How do we live fully in God’s presence? First, by being totally and brutally honest with God. As we open ourselves fully to God, exposing ourselves, laying before God all of our actions, all of our deepest thoughts and desires, our feelings and questions – we let God into the very center of our lives. As we do this we will experience a deep intimacy, love and acceptance by God in a powerful way. The truth is, God already knows us intimately; better than we know ourselves. And God still loves us!!! That is the amazing good news Jesus came to help us grasp. So when we become honest with God, in truth we are becoming honest with ourselves. And as we begin to understand that God knows us fully, and God still accepts and loves us, we can begin to more fully accept and love ourselves, as God does.

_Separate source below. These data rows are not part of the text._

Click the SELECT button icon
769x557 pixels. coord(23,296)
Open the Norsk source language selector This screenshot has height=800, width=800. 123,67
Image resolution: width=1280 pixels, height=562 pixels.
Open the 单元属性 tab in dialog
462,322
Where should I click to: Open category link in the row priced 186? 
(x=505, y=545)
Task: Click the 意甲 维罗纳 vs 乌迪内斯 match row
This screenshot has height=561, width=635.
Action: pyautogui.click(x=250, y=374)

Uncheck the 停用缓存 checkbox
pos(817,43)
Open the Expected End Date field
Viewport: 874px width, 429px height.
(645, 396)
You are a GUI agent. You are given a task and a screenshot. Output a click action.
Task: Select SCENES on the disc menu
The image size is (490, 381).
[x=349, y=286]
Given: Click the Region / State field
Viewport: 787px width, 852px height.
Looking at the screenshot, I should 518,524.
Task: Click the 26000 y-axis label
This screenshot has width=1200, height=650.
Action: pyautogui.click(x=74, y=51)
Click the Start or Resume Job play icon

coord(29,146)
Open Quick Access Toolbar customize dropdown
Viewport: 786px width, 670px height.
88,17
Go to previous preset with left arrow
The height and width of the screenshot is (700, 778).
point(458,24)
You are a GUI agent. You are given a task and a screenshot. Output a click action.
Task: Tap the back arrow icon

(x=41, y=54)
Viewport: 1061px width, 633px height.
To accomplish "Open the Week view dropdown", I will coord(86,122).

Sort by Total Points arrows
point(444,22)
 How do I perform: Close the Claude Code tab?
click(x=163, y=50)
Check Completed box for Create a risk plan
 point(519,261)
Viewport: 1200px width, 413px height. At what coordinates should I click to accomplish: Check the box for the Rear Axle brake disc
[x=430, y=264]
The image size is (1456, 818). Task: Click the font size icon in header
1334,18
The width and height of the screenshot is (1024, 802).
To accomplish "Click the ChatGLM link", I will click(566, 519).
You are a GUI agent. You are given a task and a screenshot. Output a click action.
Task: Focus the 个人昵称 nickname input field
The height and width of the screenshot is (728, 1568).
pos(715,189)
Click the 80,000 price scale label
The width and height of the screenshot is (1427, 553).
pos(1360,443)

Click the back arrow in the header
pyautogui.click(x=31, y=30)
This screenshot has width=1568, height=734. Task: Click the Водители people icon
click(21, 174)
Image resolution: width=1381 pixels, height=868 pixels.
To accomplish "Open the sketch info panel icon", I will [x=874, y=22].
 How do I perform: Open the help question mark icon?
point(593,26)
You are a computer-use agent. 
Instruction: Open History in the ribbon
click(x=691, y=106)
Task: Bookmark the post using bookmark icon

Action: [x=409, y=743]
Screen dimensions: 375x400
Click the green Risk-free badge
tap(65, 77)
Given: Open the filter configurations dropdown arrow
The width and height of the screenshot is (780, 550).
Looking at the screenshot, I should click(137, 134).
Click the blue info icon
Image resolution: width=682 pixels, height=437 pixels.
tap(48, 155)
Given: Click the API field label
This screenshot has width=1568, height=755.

Second, as we become totally honest with God and with ourselves, we will eventually be able to move beyond speech into silence. We will begin to move beyond the need to blabber on in order to distract God from the truth and we will move beyond, eventually, having anything else to confess and reveal. As we grow silent before God, we will experience space being made within our beings to listen to God’s voice. Our prayers will deepen as we give God space to respond. And not just to respond, but allow God space to begin to direct us. The result will be an experience of the transforming love of God shaping and molding us into something amazing and wonderful, what God desires us to become – the image of Christ.
Finally, as our prayers deepen and God transforms us into the image of Jesus, the image of a servant, we will discover our prayer become less self-centered and more other-centered. Our prayers will become more and more filled with concern for others and for God’s world. They will be less and less about what we want and more and more about what God desires for us, and for the world. This is the primary form of prayer in the Bible. Most of the well-known prayers in scripture are prayers made on behalf of others. Abraham prayed for the cities of Sodom and Gomorrah; Moses for the Israelites; Jesus for his followers and for the world. God’s purpose for us is to serve one another, not our own selfish desires. Even this teaching from James is primarily that we are to pray for one another, not for ourselves.
That is why God calls us into the community of the church. Because the life of faith is not exclusively personal and private, but primarily a responsibility we share with one another for prayer, praise, and mutual accountability. That is why prayers that are powerful and effective are prayers that focus on our connections with God and with one another. So let us make time in our lives for prayer. Let us make time in our lives for God. Let us begin by taking the risk to be fully open and honest with God and then take time to listen for and sit in the love of God. Let us then be sure to pray for others and to invite them to pray for us. As we do these things we will discover the truth that “The prayer of a person living right with God is something powerful to be reckoned with.”